INSTRUCTIONS TO FOLLOW » Scan the data below and pick out the lines containing the word "will".

DATA FOR REVIEW »
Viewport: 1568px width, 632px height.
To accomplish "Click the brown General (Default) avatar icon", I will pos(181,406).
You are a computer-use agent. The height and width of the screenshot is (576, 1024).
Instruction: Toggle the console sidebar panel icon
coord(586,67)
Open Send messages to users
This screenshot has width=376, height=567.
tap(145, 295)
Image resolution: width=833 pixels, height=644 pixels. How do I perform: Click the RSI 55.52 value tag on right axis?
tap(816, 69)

* * *

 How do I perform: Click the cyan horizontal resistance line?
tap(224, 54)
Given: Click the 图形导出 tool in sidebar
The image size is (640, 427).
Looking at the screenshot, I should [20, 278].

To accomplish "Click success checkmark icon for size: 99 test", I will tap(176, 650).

RESPONSE TO THIS TASK »
To accomplish "Click the brown General (Default) avatar icon", I will pos(181,406).
To accomplish "Click success checkmark icon for size: 99 test", I will tap(176, 650).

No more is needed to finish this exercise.